Many Thanks.
* How many rows are generated by the subquery? (If a lot, then need to focus on it.) Yes your correct i have redone my query based on just using the subquery.
* (minor) INT -> SMALLINT UNSIGNED -- In many cases you don't need a 4-byte, +/- 2 billion range value, you could use a 2-byte, 0..64K value. I can sqap these however i am querying a live server so cannot make changes to this as of yet. Hopefully this wont cause too much of an issue.
* NOT NULL -- good. (Some fields are NULLable; perhaps an oversight?) Just in the siterates table yes, thats what happens when you have other developers working on things for you :(
* Need to see the current version of the SELECT. (Did you switch to IN? Which LEFTs are gone?) Yes, this is the subquery only, not sure if you wanted code round this too.
EXPLAIN SELECT SQL_NO_CACHE SUM(d.`DataVal`)/1 AS Total, g.GroupID, g.`GroupName`, g.`GroupDescription`, `d`.`EntryDate` AS `Date`,
SUM(IFNULL(`sr`.Rate, 0) * (d.DataVal/1)) AS `Rate`, SUM(IFNULL(`sr`.Rate, 0) * (d.DataVal/1)) AS `TotalCost`
FROM master.`channelgroup` cg JOIN master.`groups` g ON cg.`GroupID` = g.`GroupID` JOIN `data` d
ON cg.ChannelID = d.`ChannelID` LEFT OUTER JOIN `master`.`siterates` `sr` ON `d`.`SiteRateID` = `sr`.`SiteRateID`
WHERE (g.`GroupID` IN (157,78,87,79,91,81)) AND ((d.EntryDate BETWEEN '2013-01-01 00:00:00' AND '2013-02-15 23:59:59'))

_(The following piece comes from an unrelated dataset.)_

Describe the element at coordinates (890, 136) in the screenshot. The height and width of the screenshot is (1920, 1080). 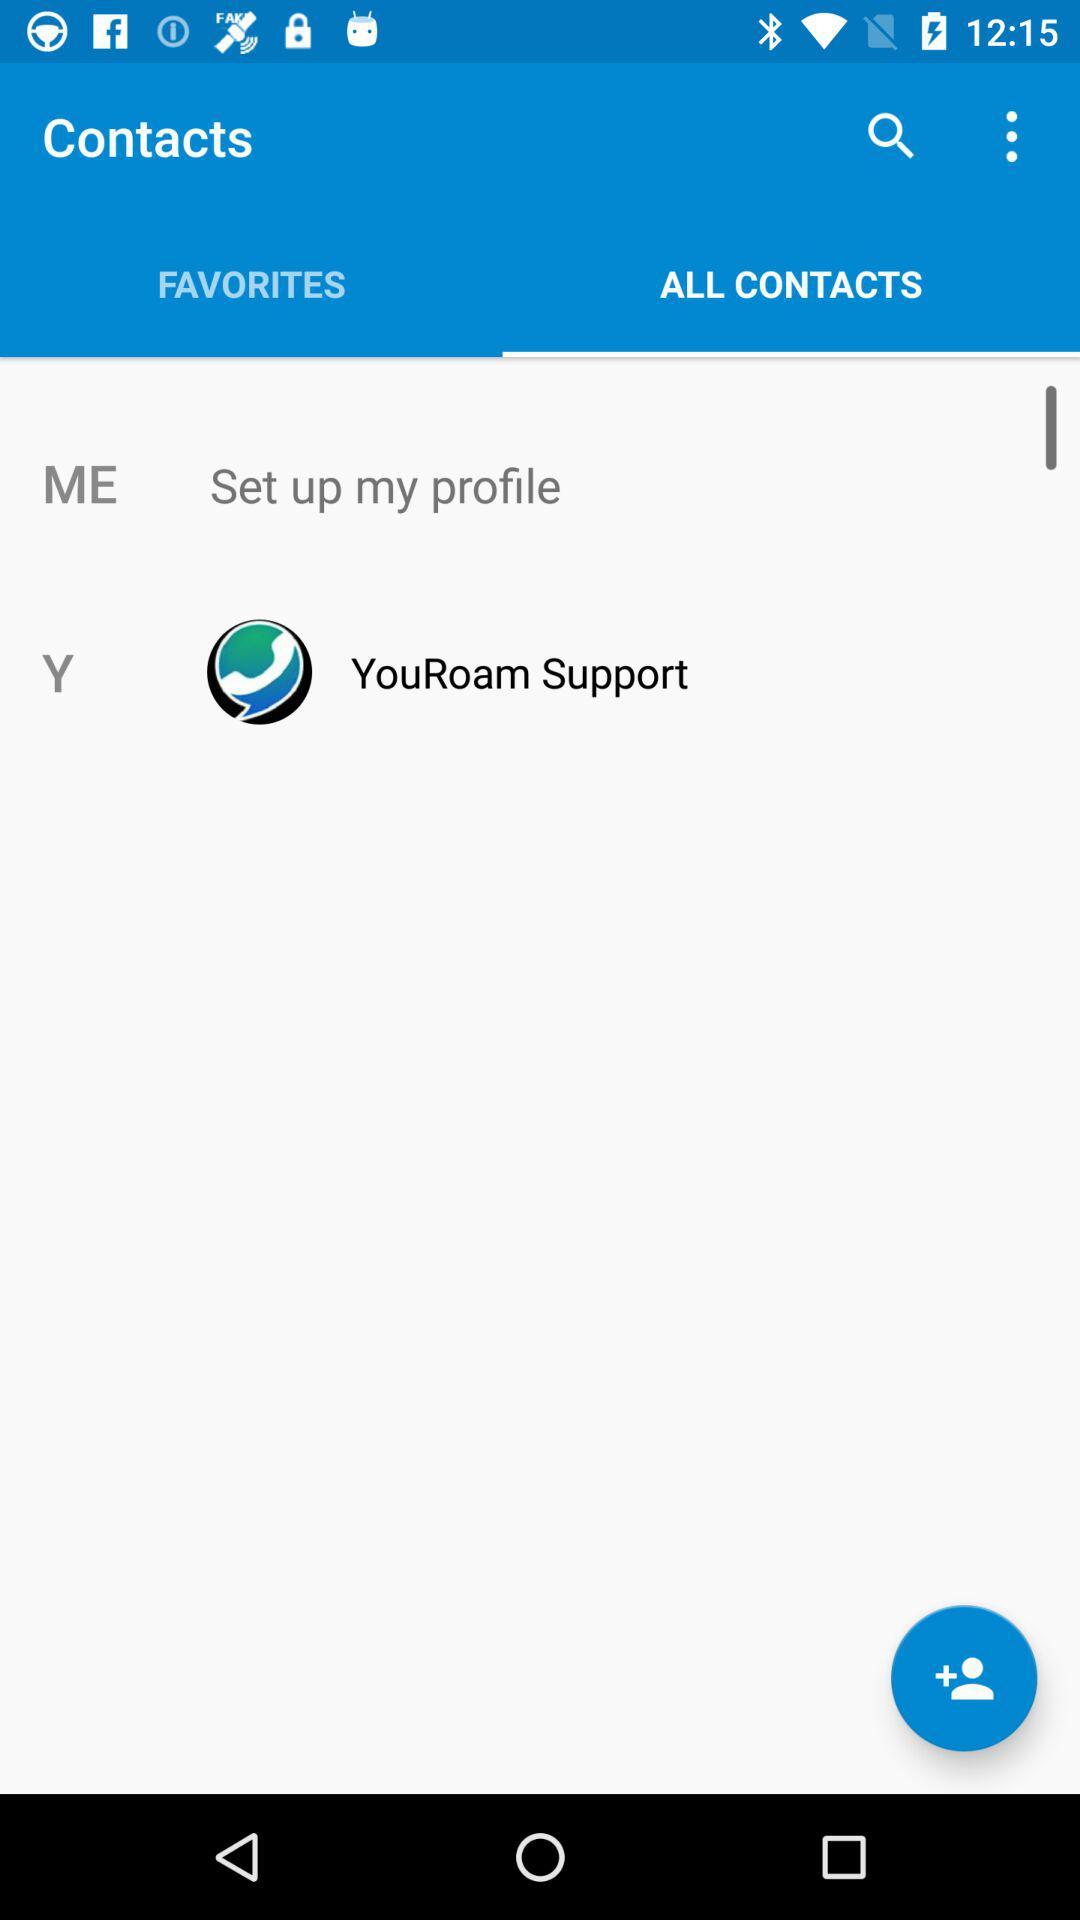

GROUP BY g.GroupID, LEFT(d.EntryDate, 16)
* Need to see the new EXPLAIN. Please put [ code ] and [ /code ] (without spaces) around it.
"id" "select_type" "table" "type" "possible_keys" "key" "key_len" "ref" "rows" "Extra"

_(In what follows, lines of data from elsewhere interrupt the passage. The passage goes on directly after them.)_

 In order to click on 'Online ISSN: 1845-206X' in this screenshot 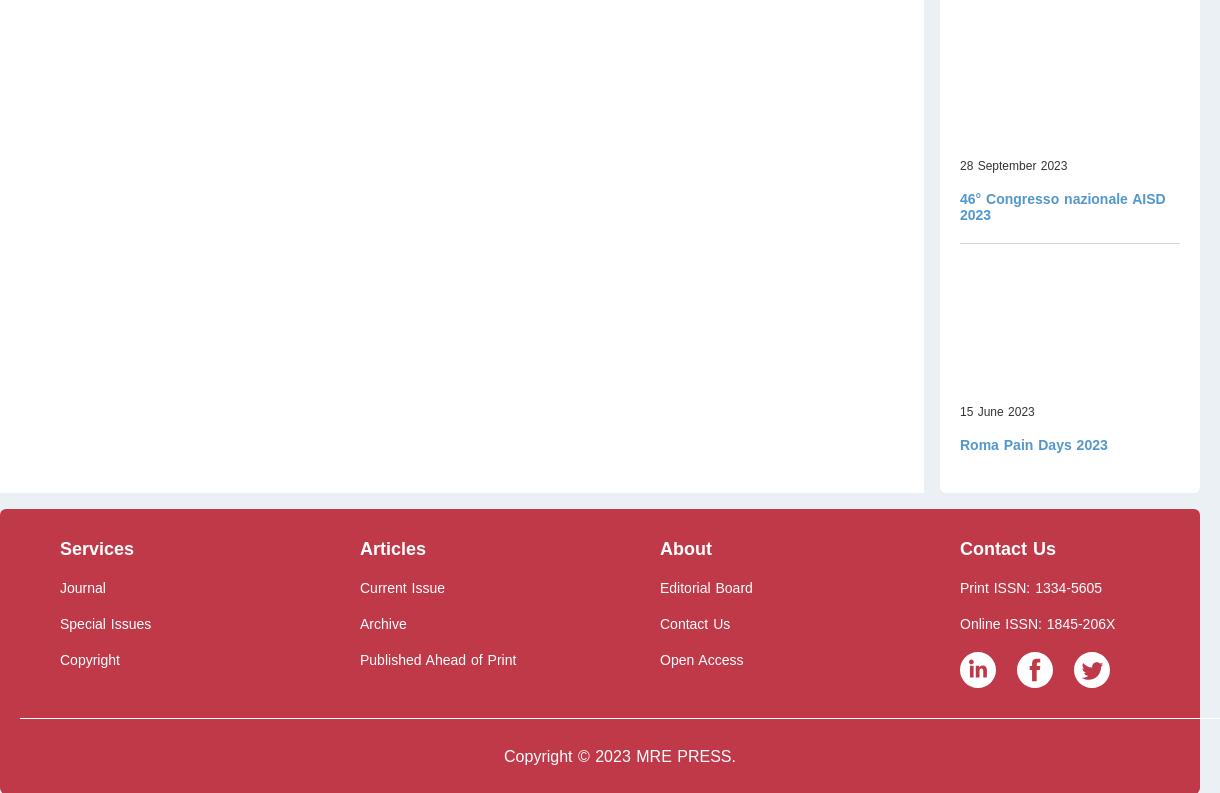, I will do `click(1037, 623)`.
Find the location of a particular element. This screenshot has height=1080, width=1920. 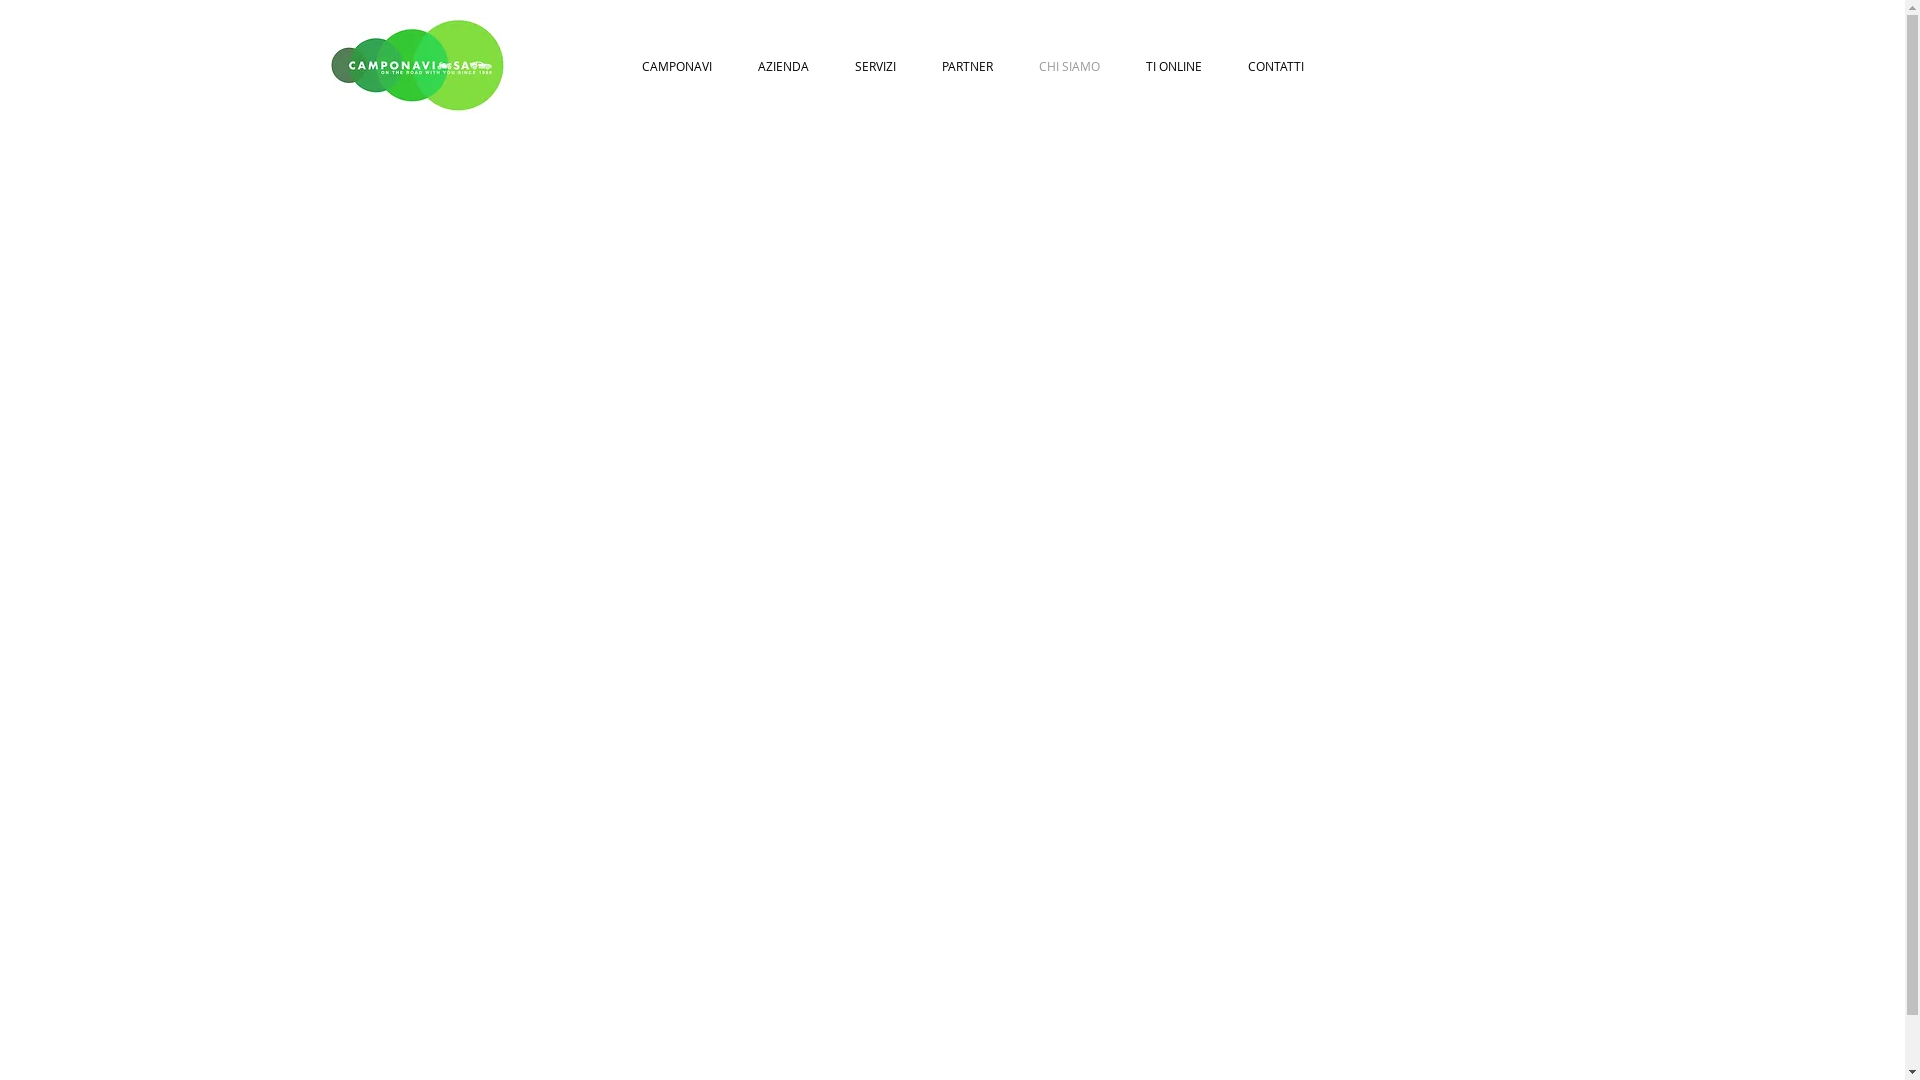

'CAMPONAVI' is located at coordinates (676, 64).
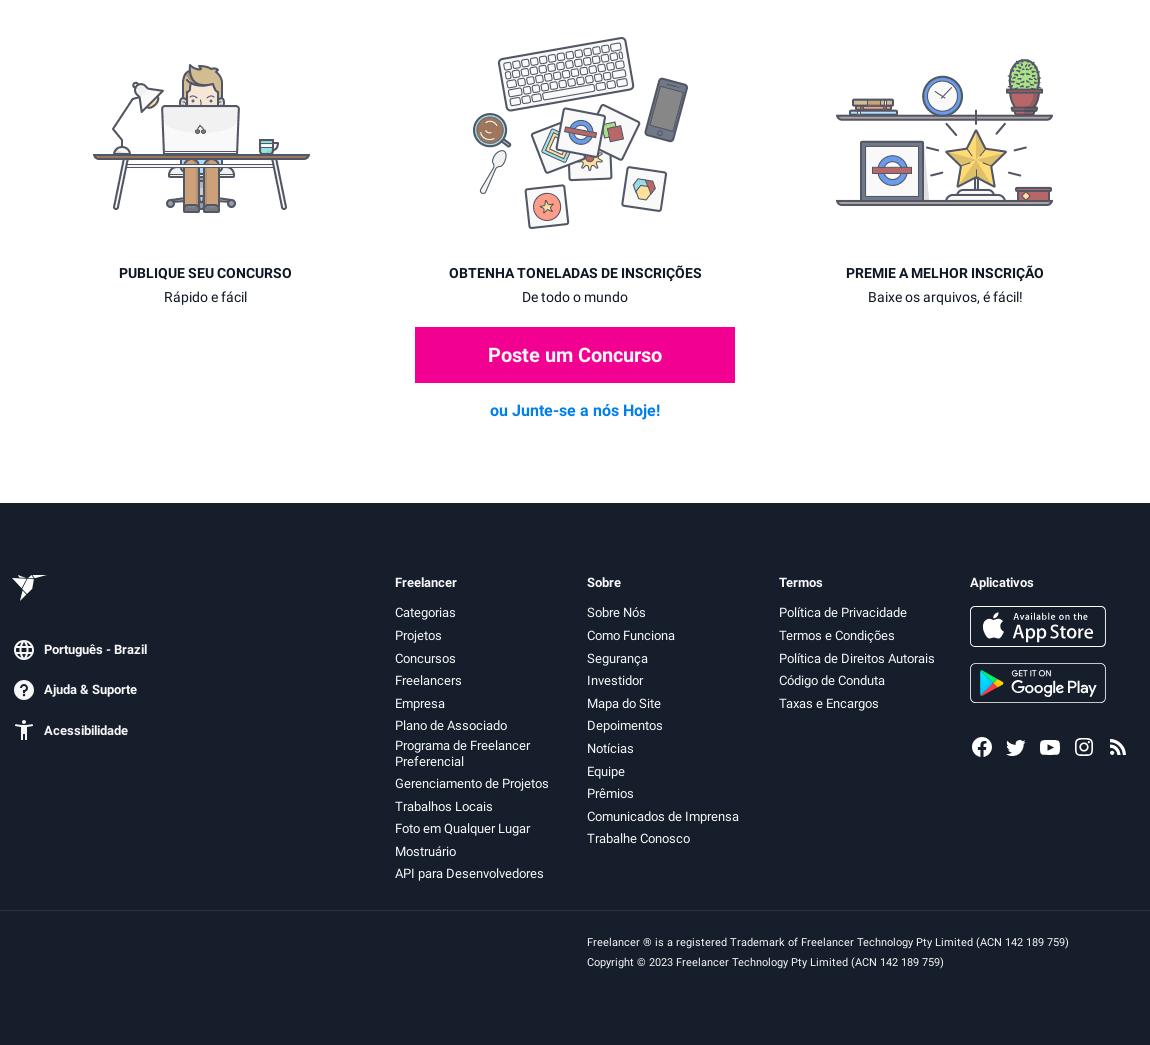 The height and width of the screenshot is (1045, 1150). Describe the element at coordinates (43, 649) in the screenshot. I see `'Português - Brazil'` at that location.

"1" "SIMPLE" "cg" "ALL" \N \N \N \N "8089" "Using where; Using temporary; Using filesort"
"1" "SIMPLE" "g" "eq_ref" "PRIMARY" "PRIMARY" "4" "eddie.cg.GroupID" "1" ""
"1" "SIMPLE" "d" "ref" "PRIMARY,FK_data_ChannelID" "FK_data_ChannelID" "4" "eddie.cg.ChannelID" "806084" "Using where"
"1" "SIMPLE" "sr" "eq_ref" "PRIMARY" "PRIMARY" "4" "slave.d.SiteRateID" "1" ""
* There are only hundreds or thousands of rows in each table, correct?
Groups - hundreds but could be thousands,
channelgroups - So far 8000 but thats for one customer and could eventually have 10000 customers but not all as big so could be a good few million.
data - Each customer would have a data table and join the master db of which all the above tables join too. data table for each customer could be anything from 4m to 15billion depending on the customer size. Current customer for testing is 14 million.
I have been investigating maybe using merge tables for each years worth of data as i would only ever query a months worth of data MAX so maybe this would improve performance??? Also make it easier to archive a years worth of data too and to unarchive it if needed. Even still i need to optimise the above.
Thanks again for your time.
Edited 4 time(s). Last edit at 02/23/2013 04:10PM by Paul Smith.